Genre: Science for skeptics and those interested in religious studies


Author Bio

Jack Gage was born and raised in Wyoming, attended Wyoming public schools, and graduated from high school in June 1944. He enlisted in the United States Army in July 1944 and was sent to Colorado A&M, now Colorado State University, in the Army Specialized Training Reserve Program. He was put on active duty in January 1945 and medically discharged that same year.

He entered the University of Southern California in the fall of 1945, left that school in 1947 when he ran out of money, and later worked for a construction company, Morrison-Knudsen, Inc., of Boise, Idaho, on Guam and Eniwetok Atoll from the spring of 1947 until the fall of 1949.

He returned to University of Southern California in the spring of 1950 and transferred to the University of Wyoming that fall, graduating with a BS in business administration in 1951. He returned to the construction business with Morrison-Knudsen Company and worked on projects in North Africa, Idaho, Oregon, New Hampshire, and finally in upstate New York on the Saint Lawrence Seaway. He left construction and became an investor and office manager for a company headquartered in New York City that manufactured heating elements. That company went broke, and in 1966, at age forty, Gage entered the University of Utah College of Law. He made the Law Review and graduated with a juris doctorate degree in 1968, settled in Cheyenne, Wyoming, and practiced law there until 1995, when he retired to the Kona Coast of the big island of Hawaii.

Author website + excerpt: www.thefactfaithdebate.com

Can you tell us about the journey that led you to write your book?

Although I got my first college degree in Business Administration, and the second a Juris Doctorate in law, at heart I’ve always been fascinated by science and particularly astronomy. I was raised by my parents as an Episcopalian but the things I was taught there seemed inconsistent with what I was learning about basic science, and like a lot of teenagers I was starting to question the world around me, partly I suppose as teenage rebellion, but I think more out teenage curiosity, and about age 15 I stopped going to church. I really hadn’t become an agnostic or atheist at that point; the subject wasn’t important enough to me to make a decision. When I was married at age 26 to a very nice devout Mormon girl I dug deeper, and became convinced that I wasn’t Mormon material based primarily on a book titled No Man Knows My History by Fawn Brodie McKay. Those doubts were confirmed in spades later by Losing a Lost Tribe by Simon E. Southerton.
# # # # #
- **What to work on**
Transcribe the part of the Jack Gage profile that opens with the words "Jack Gage was" and closes with "that same year.". The listing below isn't needed here.
# # # # #
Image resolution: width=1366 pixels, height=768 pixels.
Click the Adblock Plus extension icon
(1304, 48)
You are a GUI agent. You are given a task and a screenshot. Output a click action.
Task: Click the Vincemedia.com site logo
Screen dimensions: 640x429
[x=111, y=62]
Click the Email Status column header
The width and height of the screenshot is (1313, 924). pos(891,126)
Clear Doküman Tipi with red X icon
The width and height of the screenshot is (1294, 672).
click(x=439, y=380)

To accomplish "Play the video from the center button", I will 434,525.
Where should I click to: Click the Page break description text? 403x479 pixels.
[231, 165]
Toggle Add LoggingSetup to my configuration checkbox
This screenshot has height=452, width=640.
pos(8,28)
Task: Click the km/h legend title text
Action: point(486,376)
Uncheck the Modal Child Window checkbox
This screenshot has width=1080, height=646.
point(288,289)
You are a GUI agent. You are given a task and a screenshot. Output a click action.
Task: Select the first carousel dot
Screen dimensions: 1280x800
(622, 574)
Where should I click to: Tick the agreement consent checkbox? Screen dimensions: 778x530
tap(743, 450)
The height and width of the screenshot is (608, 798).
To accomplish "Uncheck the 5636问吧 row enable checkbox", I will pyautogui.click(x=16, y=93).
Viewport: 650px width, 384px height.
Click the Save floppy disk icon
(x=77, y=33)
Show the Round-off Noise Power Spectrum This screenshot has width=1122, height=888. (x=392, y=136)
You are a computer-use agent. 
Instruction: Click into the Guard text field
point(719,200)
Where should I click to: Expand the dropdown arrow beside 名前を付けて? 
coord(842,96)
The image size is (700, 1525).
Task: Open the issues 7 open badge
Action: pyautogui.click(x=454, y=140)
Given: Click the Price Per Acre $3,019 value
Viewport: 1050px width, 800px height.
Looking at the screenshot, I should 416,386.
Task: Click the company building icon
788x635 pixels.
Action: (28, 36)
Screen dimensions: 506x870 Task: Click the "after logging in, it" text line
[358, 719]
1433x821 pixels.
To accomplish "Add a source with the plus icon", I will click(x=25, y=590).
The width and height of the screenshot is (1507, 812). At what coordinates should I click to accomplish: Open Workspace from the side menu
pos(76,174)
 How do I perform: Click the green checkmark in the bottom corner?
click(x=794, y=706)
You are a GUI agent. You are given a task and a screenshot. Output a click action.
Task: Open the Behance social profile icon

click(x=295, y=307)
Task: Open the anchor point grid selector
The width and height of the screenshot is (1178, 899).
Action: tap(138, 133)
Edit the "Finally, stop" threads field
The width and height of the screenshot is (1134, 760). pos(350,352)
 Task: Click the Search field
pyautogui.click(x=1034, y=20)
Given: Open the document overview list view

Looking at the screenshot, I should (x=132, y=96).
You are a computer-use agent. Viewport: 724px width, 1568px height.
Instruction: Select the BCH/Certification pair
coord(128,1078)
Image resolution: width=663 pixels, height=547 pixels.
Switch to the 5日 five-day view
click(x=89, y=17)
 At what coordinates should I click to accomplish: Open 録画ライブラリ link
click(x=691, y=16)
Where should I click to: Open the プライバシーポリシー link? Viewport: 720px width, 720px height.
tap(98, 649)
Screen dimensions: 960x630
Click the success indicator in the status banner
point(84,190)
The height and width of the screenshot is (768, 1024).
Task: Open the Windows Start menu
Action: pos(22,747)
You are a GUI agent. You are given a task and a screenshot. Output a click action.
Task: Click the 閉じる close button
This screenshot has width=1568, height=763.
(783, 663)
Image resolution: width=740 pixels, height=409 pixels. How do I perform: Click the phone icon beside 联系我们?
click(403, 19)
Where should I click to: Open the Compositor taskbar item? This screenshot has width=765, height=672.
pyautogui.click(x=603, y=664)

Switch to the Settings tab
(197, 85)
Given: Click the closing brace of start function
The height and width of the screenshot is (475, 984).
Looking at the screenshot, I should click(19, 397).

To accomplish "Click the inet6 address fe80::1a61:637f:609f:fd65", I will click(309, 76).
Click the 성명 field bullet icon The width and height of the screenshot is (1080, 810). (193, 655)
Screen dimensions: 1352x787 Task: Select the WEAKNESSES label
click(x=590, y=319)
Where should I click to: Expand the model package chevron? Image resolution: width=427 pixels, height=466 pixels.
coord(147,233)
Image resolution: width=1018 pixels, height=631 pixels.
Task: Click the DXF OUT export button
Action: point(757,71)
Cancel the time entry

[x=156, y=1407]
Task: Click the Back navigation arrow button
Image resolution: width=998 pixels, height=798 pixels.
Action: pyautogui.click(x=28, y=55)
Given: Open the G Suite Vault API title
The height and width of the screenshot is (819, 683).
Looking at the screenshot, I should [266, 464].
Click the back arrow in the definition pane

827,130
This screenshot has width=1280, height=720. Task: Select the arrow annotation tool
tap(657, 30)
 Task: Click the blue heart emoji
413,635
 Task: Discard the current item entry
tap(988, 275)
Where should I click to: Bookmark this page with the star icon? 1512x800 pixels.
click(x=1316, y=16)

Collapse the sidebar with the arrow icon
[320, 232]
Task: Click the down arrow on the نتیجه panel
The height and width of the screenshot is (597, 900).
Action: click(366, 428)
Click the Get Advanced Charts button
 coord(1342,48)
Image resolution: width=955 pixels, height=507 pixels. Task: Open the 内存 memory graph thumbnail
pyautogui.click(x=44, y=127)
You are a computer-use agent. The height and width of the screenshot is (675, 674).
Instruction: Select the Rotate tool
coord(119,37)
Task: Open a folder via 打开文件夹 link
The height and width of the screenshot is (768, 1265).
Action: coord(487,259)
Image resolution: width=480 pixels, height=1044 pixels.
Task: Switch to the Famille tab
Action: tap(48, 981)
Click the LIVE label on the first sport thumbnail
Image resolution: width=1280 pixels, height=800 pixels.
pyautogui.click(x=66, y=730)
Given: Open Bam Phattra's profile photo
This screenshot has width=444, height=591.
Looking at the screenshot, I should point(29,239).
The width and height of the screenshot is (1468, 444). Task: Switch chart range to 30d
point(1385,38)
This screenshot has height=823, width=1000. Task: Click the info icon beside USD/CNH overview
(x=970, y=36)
# # # # #
- **Your response**
Jack Gage was born and raised in Wyoming, attended Wyoming public schools, and graduated from high school in June 1944. He enlisted in the United States Army in July 1944 and was sent to Colorado A&M, now Colorado State University, in the Army Specialized Training Reserve Program. He was put on active duty in January 1945 and medically discharged that same year.